■ WORK INSTRUCTIONS ■
[1] Edit the Alzheimer's research text: give the part that opens with the words "The amyloid hypothesis" and closes with "these tau tangles.", replacing "amyloid" with "beta-amyloid" throughout.
[2] Answer these questions on the Alzheimer's research text, one per line:
(a) What are misfolded tau proteins called?
(b) Which protein was found to be abnormally activated in patients with genetic mutations that cause tau-related neurodegenerative disease?
(c) What was lonafarnib originally designed to do?
[3] Rewrite the paragraph of the Alzheimer's research text that begins "Called lonafarnib" in a shorter form, keeping its main facts.

The amyloid hypothesis has dominated Alzheimer's research for a couple of decades now, however, every drug designed to target the accumulation of these toxic proteins has failed at some stage in human testing. Researchers have also studied another protein called tau thathas been found to accumulate in the brains of Alzheimer's sufferers.

Misfolded tau proteins, called neurofibrillary tangles, tend to appear in the brains of people with Alzheimer's much later than amyloid plaques, although there are other neurodegenerative diseases known to be entirely driven by the accumulation of these tau tangles.

Kenneth Kosik, co-director of the Neuroscience Research Unit at UC Santa Barbara, has been investigating the associations between tau and neurodegenerative diseases for several decades. The latest study published by Kosik and his collaborators is the culmination of years of work leading to an understanding of what specific genes and proteins guide the formation of abnormal tau tangles in the brain.

Prior research had revealed that a specific protein called Rhes was abnormally activated in patients suffering from genetic mutations that result in tau-related neurodegenerative disease. This led the researchers to look at a drug that had already been developed to inhibit the activity of that specific protein.

"It turns out the drugs in this category, called farnesyltransferase inhibitors, have been tested in humans," says Kosik. "They're safe. But, they did not work in cancer."

Called lonafarnib, the drug was originally designed to interrupt tumor growth in a variety of cancers but human trials found it to be relatively ineffective for that purpose. Hypothesizing the drug to potentially be effective in disrupting the process that causes tau tangles, the researchers embarked upon a series of mouse experiments that provided dramatically positive results.

■ DATA SUPPLIED ■
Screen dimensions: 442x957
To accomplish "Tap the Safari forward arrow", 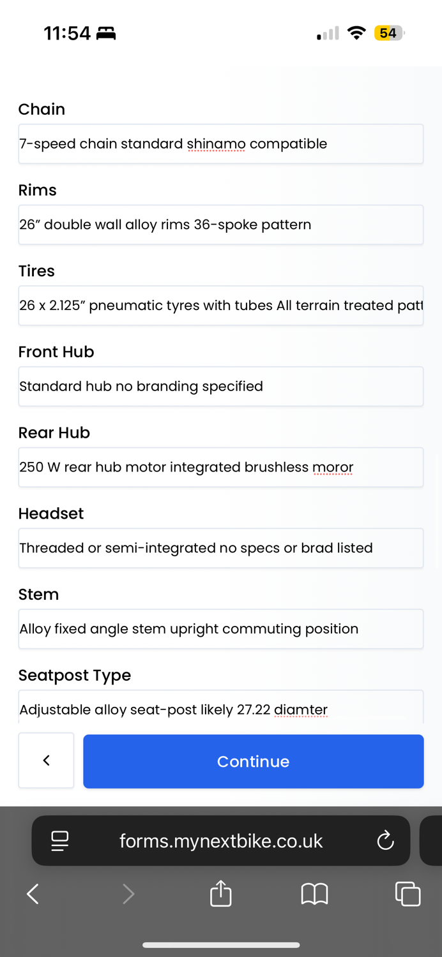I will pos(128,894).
---
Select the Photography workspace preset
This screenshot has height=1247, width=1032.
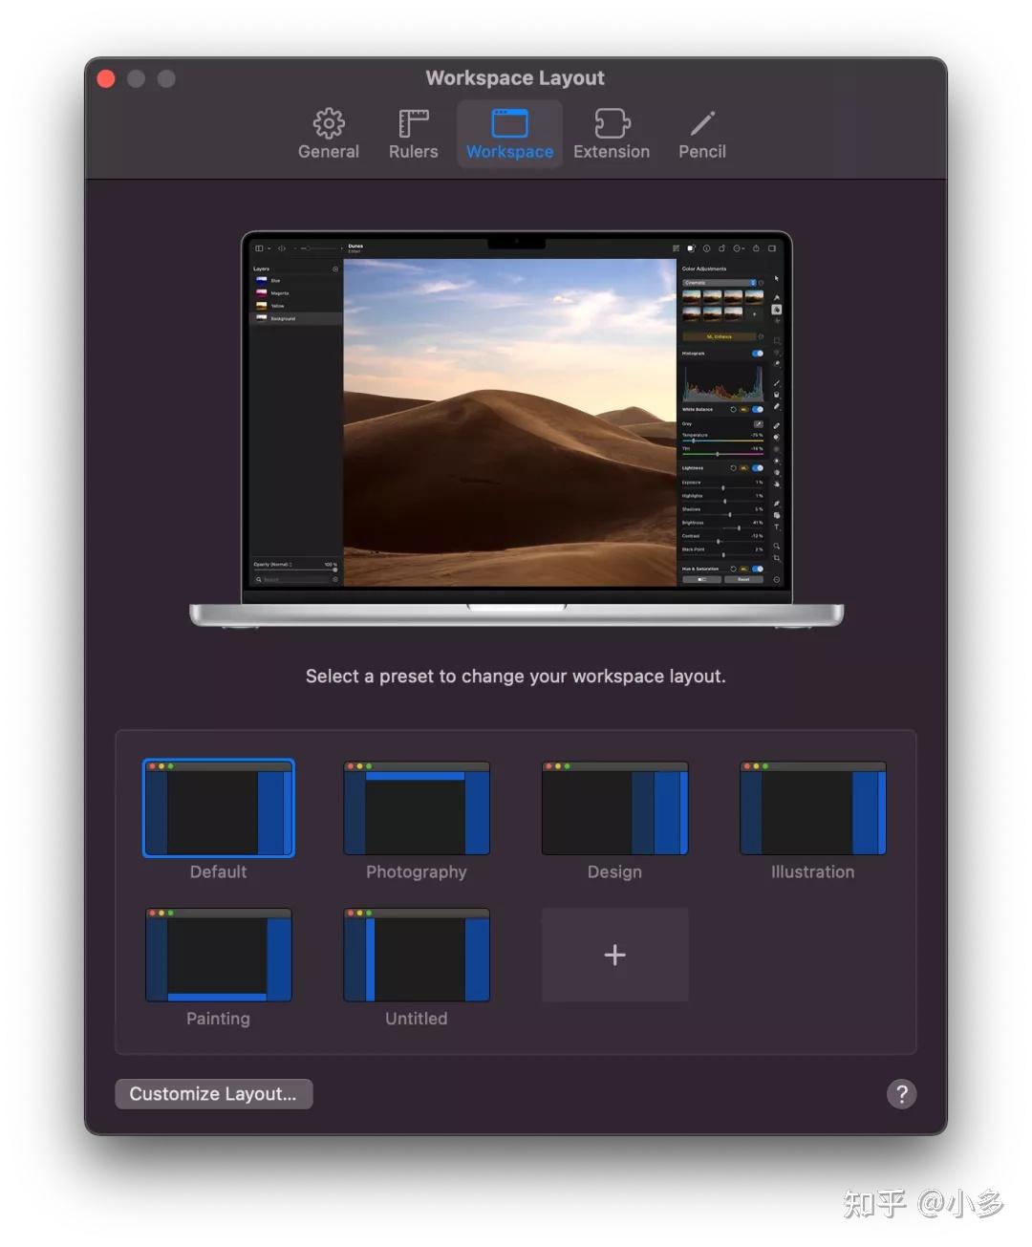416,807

■ ANSWERS BELOW ■
[1]
The beta-amyloid hypothesis has dominated Alzheimer's research for a couple of decades now, however, every drug designed to target the accumulation of these toxic proteins has failed at some stage in human testing. Researchers have also studied another protein called tau thathas been found to accumulate in the brains of Alzheimer's sufferers.

Misfolded tau proteins, called neurofibrillary tangles, tend to appear in the brains of people with Alzheimer's much later than beta-amyloid plaques, although there are other neurodegenerative diseases known to be entirely driven by the accumulation of these tau tangles.

[2]
(a) Neurofibrillary tangles.
(b) Rhes.
(c) Interrupt tumor growth in a variety of cancers.

[3] Lonafarnib was designed to interrupt tumor growth in various cancers, but human trials found it relatively ineffective. Suspecting it might disrupt the process that forms tau tangles, the researchers ran mouse experiments that gave dramatically positive results.